TEXT SECTION
---+---

On Friday night, March 17, 2000, a line of thunderstorms rolled through the desert city of Albuquerque, New Mexico. When lightning lit up the desert sky, one bolt struck an industrial building that housed a distant outpost of Philips NV, the Dutch electronics conglomerate. The furnace in Fabricator No. 22 caught fire.
Immediately, alarms sounded inside the Philips plant and at the local fire station. Sprinklers went off and Philips-trained staffers rushed into action. In less than 10 minutes, the fire was out.
By the time the firefighters from Albuquerque Fire Station 15 arrived, they had nothing to do. “All we did was walk in and check it out,” said firefighter Ray Deloa. “It was fully extinguished by their staff.”1 After the standard safety check, local firefighters agreed that the situation was under control. So the firefighters filled out their paperwork and left the scene.

---+---

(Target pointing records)
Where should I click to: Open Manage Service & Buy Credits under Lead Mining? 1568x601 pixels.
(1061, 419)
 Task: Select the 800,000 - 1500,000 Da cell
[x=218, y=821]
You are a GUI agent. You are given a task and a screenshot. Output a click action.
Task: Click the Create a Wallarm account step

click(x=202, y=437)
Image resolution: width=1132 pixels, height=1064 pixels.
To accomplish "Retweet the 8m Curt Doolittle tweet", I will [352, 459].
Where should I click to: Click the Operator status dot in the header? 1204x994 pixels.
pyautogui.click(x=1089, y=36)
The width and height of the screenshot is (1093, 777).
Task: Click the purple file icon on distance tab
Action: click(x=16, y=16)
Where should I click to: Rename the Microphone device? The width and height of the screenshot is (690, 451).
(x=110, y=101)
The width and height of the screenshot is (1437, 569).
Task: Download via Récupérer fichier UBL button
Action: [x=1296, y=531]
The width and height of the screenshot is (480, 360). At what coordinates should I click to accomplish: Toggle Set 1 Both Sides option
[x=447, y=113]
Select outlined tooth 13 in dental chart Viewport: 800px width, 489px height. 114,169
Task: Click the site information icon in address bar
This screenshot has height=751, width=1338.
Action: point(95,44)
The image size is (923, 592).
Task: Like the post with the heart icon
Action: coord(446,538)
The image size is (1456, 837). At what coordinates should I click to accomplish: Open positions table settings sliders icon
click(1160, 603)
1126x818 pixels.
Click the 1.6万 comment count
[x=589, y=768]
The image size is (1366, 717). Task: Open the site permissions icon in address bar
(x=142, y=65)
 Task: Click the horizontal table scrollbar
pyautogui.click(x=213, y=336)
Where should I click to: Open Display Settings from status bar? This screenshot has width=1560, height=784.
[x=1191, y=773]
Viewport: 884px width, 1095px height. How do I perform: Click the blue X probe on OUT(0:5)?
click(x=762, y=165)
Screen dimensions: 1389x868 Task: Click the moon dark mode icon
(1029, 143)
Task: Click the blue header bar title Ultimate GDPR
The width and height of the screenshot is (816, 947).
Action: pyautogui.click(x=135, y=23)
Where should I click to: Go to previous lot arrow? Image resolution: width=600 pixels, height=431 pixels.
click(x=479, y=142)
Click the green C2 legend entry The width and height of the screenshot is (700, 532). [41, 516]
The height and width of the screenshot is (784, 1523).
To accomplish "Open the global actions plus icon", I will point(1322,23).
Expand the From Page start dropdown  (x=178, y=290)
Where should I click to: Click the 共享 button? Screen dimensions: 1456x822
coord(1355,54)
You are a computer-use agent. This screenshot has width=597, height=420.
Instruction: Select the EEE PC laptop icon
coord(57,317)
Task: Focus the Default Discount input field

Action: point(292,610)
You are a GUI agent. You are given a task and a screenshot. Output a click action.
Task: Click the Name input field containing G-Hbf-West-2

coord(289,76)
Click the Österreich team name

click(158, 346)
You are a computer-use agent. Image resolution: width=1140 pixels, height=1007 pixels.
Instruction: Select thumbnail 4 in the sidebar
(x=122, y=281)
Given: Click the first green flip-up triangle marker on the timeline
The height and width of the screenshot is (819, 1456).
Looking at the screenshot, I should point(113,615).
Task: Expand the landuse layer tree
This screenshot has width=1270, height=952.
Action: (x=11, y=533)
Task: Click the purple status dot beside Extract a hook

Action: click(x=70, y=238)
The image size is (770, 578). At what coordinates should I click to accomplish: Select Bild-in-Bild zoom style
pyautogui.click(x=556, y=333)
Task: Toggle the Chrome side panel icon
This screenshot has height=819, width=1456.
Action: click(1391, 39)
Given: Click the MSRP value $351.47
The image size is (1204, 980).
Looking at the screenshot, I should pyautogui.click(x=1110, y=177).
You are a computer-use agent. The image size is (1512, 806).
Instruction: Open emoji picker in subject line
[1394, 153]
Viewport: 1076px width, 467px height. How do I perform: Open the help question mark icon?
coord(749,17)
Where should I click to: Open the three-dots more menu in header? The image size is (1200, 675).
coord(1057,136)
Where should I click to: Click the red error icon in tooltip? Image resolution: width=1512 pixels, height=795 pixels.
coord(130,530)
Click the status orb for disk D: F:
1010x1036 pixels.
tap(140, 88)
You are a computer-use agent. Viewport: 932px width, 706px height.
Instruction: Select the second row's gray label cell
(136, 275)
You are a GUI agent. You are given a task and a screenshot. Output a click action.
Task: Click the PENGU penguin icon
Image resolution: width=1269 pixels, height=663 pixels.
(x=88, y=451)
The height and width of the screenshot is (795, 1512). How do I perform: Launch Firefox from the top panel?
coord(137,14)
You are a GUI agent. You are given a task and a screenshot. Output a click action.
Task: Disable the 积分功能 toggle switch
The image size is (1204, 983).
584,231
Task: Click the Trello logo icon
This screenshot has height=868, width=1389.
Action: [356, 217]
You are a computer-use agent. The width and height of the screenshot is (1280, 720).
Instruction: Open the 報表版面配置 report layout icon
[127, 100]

---+---

TASKS TO COMPLETE
a: Answer these questions from the account of the Philips plant fire:
(i) What struck the industrial building housing the Philips outpost?
(ii) How long did it take to put the fire out?
(iii) Which fire station's firefighters arrived at the scene?
b: Write out a part of the account of the Philips plant fire word for word, starting at "On Friday night, March" and ending at "22 caught fire.".
c: Extend the account of the Philips plant fire, picking up after its final sentence.
The records are material of their own, unrelated to the text about the Philips plant fire.

ANSWERS GIVEN
a:
(i) A bolt of lightning.
(ii) Less than 10 minutes.
(iii) Albuquerque Fire Station 15.

b:
On Friday night, March 17, 2000, a line of thunderstorms rolled through the desert city of Albuquerque, New Mexico. When lightning lit up the desert sky, one bolt struck an industrial building that housed a distant outpost of Philips NV, the Dutch electronics conglomerate. The furnace in Fabricator No. 22 caught fire.

c:
A routine investigation showed that the fire had been minor.
Nobody was hurt and the damage seemed superficial. The blaze did not make headlines in Europe, did not appear on CNN, and did not even appear in the Albuquerque newspapers. The fire had been extinguished, but the real drama was yet to begin; few would have imagined that it would affect the future of two Scandinavian companies. The Spreading Impact of an Extinguished Fire
To the firefighters’ experienced eyes, the damage seemed minor.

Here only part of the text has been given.